Cada piloto tem direito a 13 jogos de pneus por fim de semana de GP. Junto com sua equipe eles escolhem 10 jogos dentre os três tipos de pneus disponibilizados pela Pirelli. Os outros 3 jogos são definidos pela empresa em conjunto com os comissários da FIA, os mesmos para os 20 pilotos da F1.

O projeto, em 2018, é para que entre os hipermacios e os ultramacios haja um segundo de diferença. Entre o ultramacio e o supermacio, passe de algo como meio segundo para sete ou oito décimos de segundo. Entre o supermacio e o macio e entre o macio e médio, da mesma forma a diferença de desempenho fique na casa dos sete ou oito décimos de segundo. É pouco provável que o duro e outra novidade, o superduro, venham a ser utilizados.

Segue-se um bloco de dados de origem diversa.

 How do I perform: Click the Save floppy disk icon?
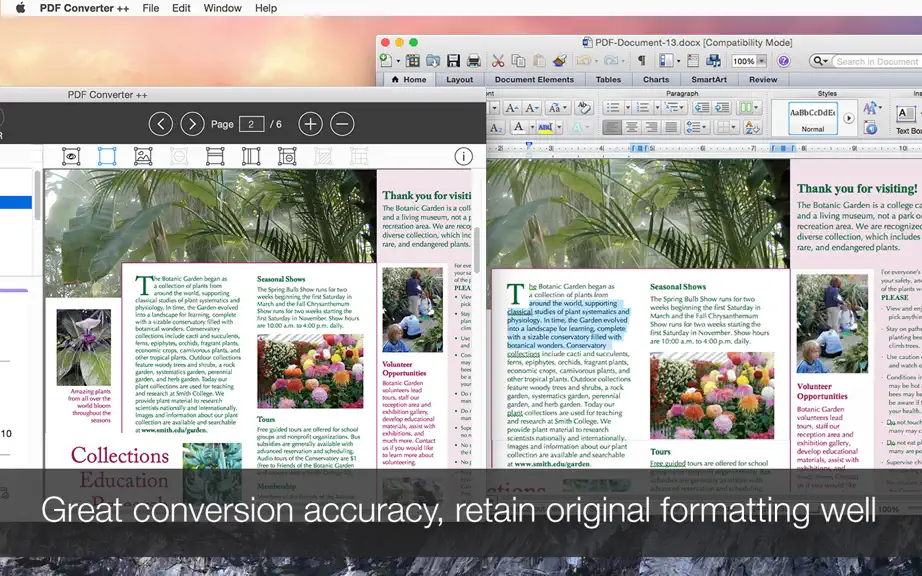pos(453,61)
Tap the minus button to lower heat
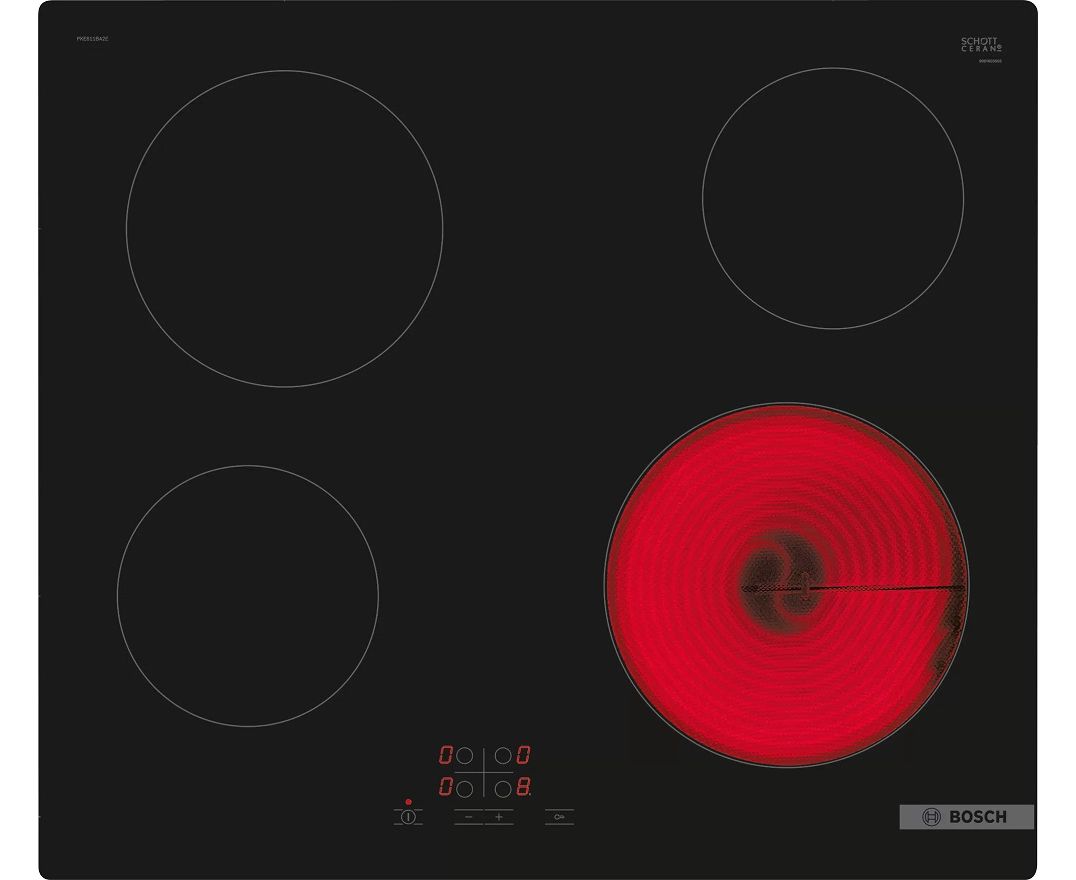The height and width of the screenshot is (880, 1076). coord(468,817)
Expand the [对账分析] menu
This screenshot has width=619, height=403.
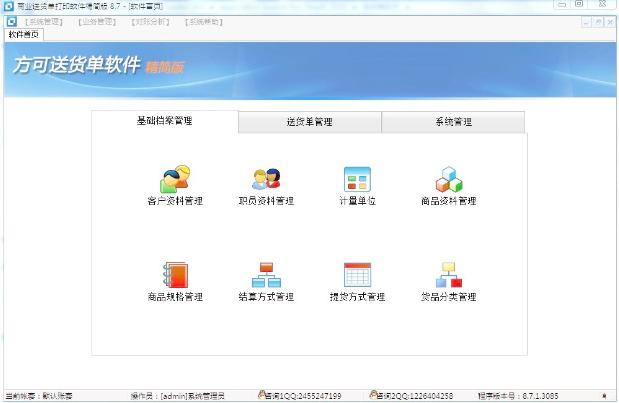click(150, 21)
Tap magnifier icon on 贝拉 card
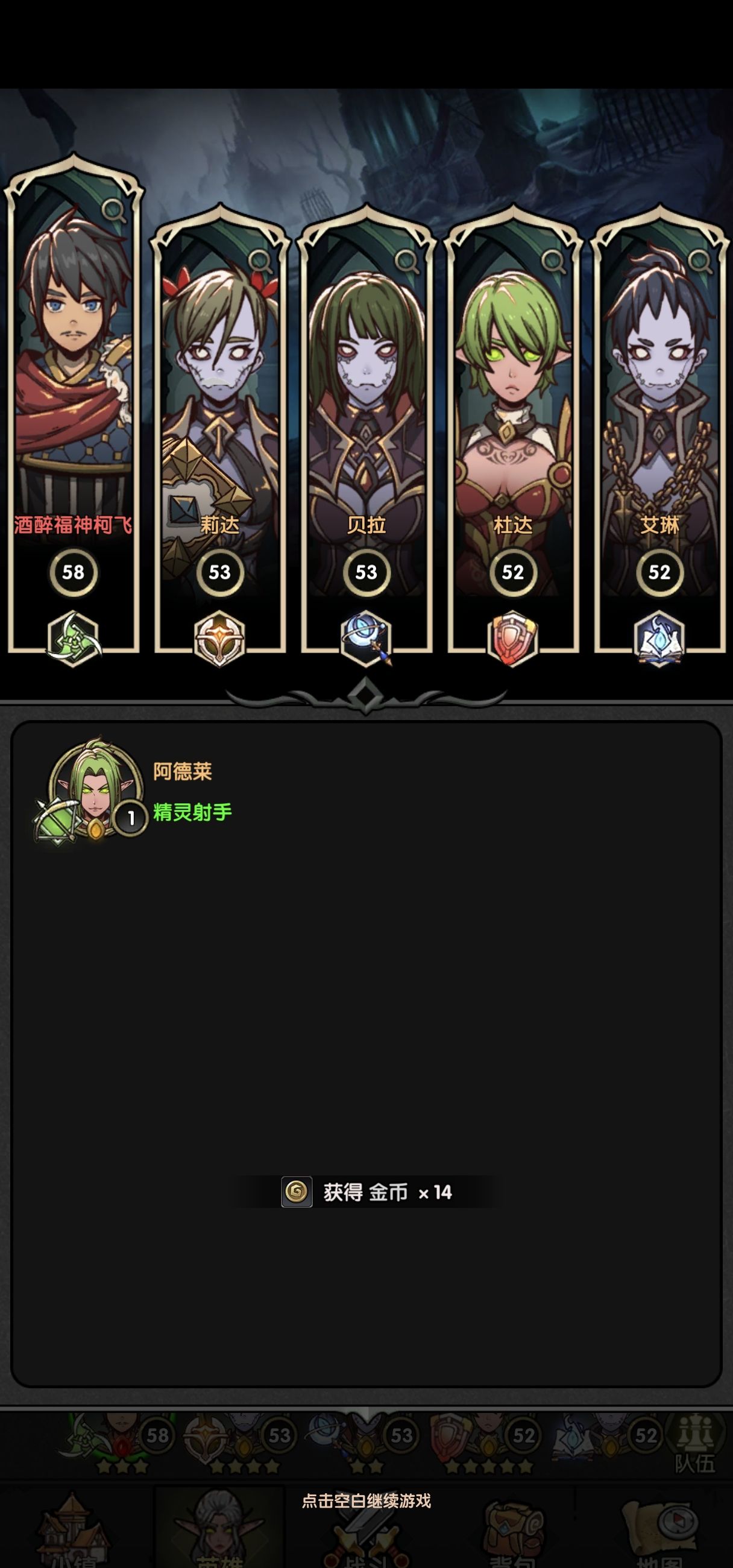Viewport: 733px width, 1568px height. pyautogui.click(x=407, y=261)
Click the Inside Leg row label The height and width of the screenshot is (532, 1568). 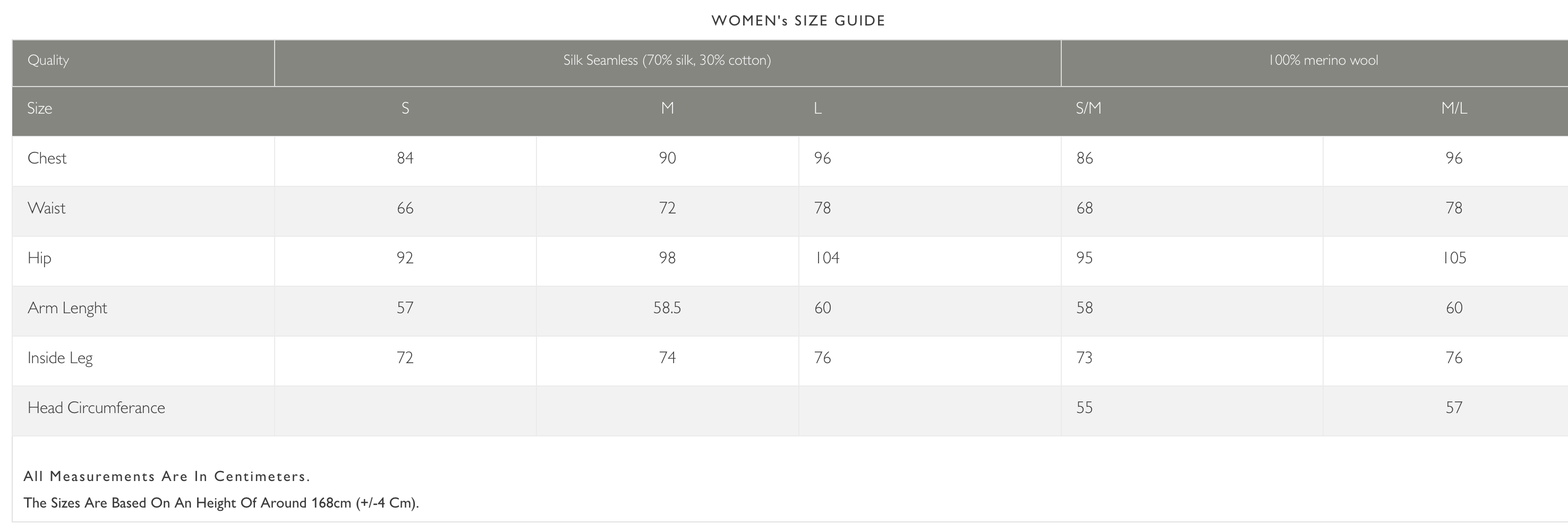[59, 358]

Com a implantação de compostos de borracha mais moles na banda de rodagem, este ano, a velocidade proporcionada em 2017 pelos pneus ultramacios será disponibilizada, agora, pelos supermacios. A dos supermacios, pelos macios. A velocidade que antes era oferecida pelos macios, em 2018 ficará para os médios. Os hipermacios deverão ser usados apenas nas etapas de Mônaco e da Rússia, onde o tipo de traçado e a natureza do asfalto geram bem pouco desgaste aos pneus.

 

Escolhas mais agressivas

Outra mudança na filosofia da Pirelli, em 2018, é poder ser mais agressiva na escolha dos tipos de pneus para as 21 pistas do calendário. “Em 2017 tínhamos de ser mais conservadores, por causa das limitações dos testes, como falei, com carros que não reproduziam as condições dos modelos de 2017. Agora temos conhecimento bem maior.”

A empresa já anunciou os tipos de pneus escolhidos para as quatro primeiras etapas do mundial, Austrália, Bahrein, China e Azerbaijão. Tendo em mente que os pneus estão mais macios, os tipos definidos em conjunto com comissários da FIA ratificam a maior agressividade mencionada pelo diretor da Pirelli.

E no que diz respeito ao GP da China, há até a novidade de a escolha pular a escala normal, ao serem definidos os pneus ultramacios, macios e médios, enquanto seria de se esperar que antes dos macios viessem os supermacios. Fará, com certeza, diferença na estratégia de cada piloto.

“Não é fácil você projetar um pneu que faça com que os pilotos realizem precisamente dois pit stops nas corridas”, disse o diretor da Pirelli. “Nós recebemos uma carta, assinada por integrantes da FIA, FOM, os pilotos, a chamada Target Letter, onde todos expressavam os objetivos que nós deveríamos ter.”

O documento pedia para os pneus favorecerem as ultrapassagens, gerarem um número ideal de pit stops nas corridas, oferecerem maior diferença de performance entre um e outro tipo e apresentassem menor degradação, a fim de os pilotos poderem acelerar do início ao fim. Na era Bernie Ecclestone o pedido era para o desgaste ser elevado para provocar muitos pit stops.

“Atingimos a maioria desses objetivos em 2017. Para 2018, como falei, os GPs deverão ter mais pit stops, satisfazendo outro pedido. Mas os pilotos já não precisam mais ficar pensando em não acelerar para preservar os pneus.”

O retorno dado pelos pilotos pelo expressivo aumento de velocidade, outro desejo da classe, foi bastante positivo, comentou Isola. “Gostaram de fazer de pé em baixo a curva Copse, em Silverstone, as curvas 5 e 6 de Sepang e a 3 de Barcelona também. Registramos 40 ou 50 km/h a mais nas velocidades, de 220 para 260, 270 km/h, com 1 G a mais de aceleração, de 4 para 5 Gs, é muita coisa de um ano para o outro.”

Os novos pneus serão usados pelos modelos de 2018 pela primeira vez de 26 de fevereiro a 1º de março no Circuito da Catalunha, em Barcelona, série de testes inicial da pré-temporada. Mais moles, podem permitir aumento ainda maior nas velocidades de contorno das curvas mais rápidas. Se for mesmo assim, pilotos e fãs vão gostar ainda mais.